# ![](https://ga-dash.s3.amazonaws.com/production/assets/logo-9f88ae6c9c3871690e33280fcf557f33.png) Project 4: Detecting Hate Speech


--- 

SG-DSI-41 Group 01: Lionel Foo, Joel Lim, Poon Wenzhe, Daryl Chia

### <b> Notebook: 03 Reddit Scraping for Demo</b>

#### Overview

* Scrape a subreddit for hottest threads to obtain data for the demo.



---

### 01 Import Libraries

In [1]:
# 1. Installation
#!pip install praw

# 2. Imports
import praw
import pandas as pd
import re

---

### 02 Data Collection - Scraping Subreddit Data

* Scrape 100 "hottest" threads & accompanying comments from r/TheRightCantMeme/ subreddit
* The below includes leftover code from Project 3 scraping with details such as post hint

In [2]:
# authenticate with Reddit API - redacted input api key as required
reddit = praw.Reddit(
    client_id = "",
    client_secret = "",
    user_agent = "",
    ratelimit_seconds = 30)

# create 2 separate lists to store threads and comments after we scrape them from the subreddit
threads = []
comments = []

# subreddit to scrape
subreddit = reddit.subreddit("TheRightCantMeme")

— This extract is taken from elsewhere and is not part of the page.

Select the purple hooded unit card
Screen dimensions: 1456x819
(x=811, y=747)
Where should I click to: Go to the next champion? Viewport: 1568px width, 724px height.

# iterate through hottest threads in subreddit
# scrape 100 threads (for illustrative purposes: to reset to 1,000) 
for submission in subreddit.hot(limit = 100):
    try:
        tr_author_nm = submission.author.name
    except:
        #store empty name
        tr_author_nm = ""
    if hasattr(submission, "post_hint"):
        hint = submission.post_hint
    else:
        hint = ""


    # store thread data
    thread = {
        "id": submission.id,
        "title": submission.title, 
        "score": submission.score,
        "num_comments": submission.num_comments,
        "post_hint": hint,
        "self_text": submission.selftext,
        "author_name": tr_author_nm,
        "url": submission.url
    }  
    threads.append(thread)
    

    # store all comment data under thread
    submission.comments.replace_more(limit=0)
    for comment in submission.comments.list():
        # required as there are some comments without author name
        author_nm = ""
        try:
            author_nm = comment.author.name
        except:
            # store empy name
            author_nm = ""
        # store thread data
        comment_data = {
            "thread_id": submission.id, 
            "comment_id": comment.id,
            "comment_text": comment.body,
            "comment_score" : comment.score,
            "author_name": author_nm
        }
        comments.append(comment_data)

* Convert Lists to Pandas Dataframes, and Export Dataframes as CSV files

In [3]:
df_threads = pd.DataFrame(threads)
df_comments = pd.DataFrame(comments)

df_threads.to_csv('./demo/threads.csv', index=False)
df_comments.to_csv('./demo/comments.csv', index=False)


---

### 03 EDA & Cleaning

* Check the number of threads and comments

In [4]:
print('Thread Rows: ', df_threads.shape[0])
print('Comment Rows: ', df_comments.shape[0])

Thread Rows:  100
Comment Rows:  4130


* Removal of rows with comment text as [deleted]

In [5]:
# create a mask variable to contain rows with "deleted" or "removed" based on part (2c)
deleted_texts = ["[deleted]", "[removed]"]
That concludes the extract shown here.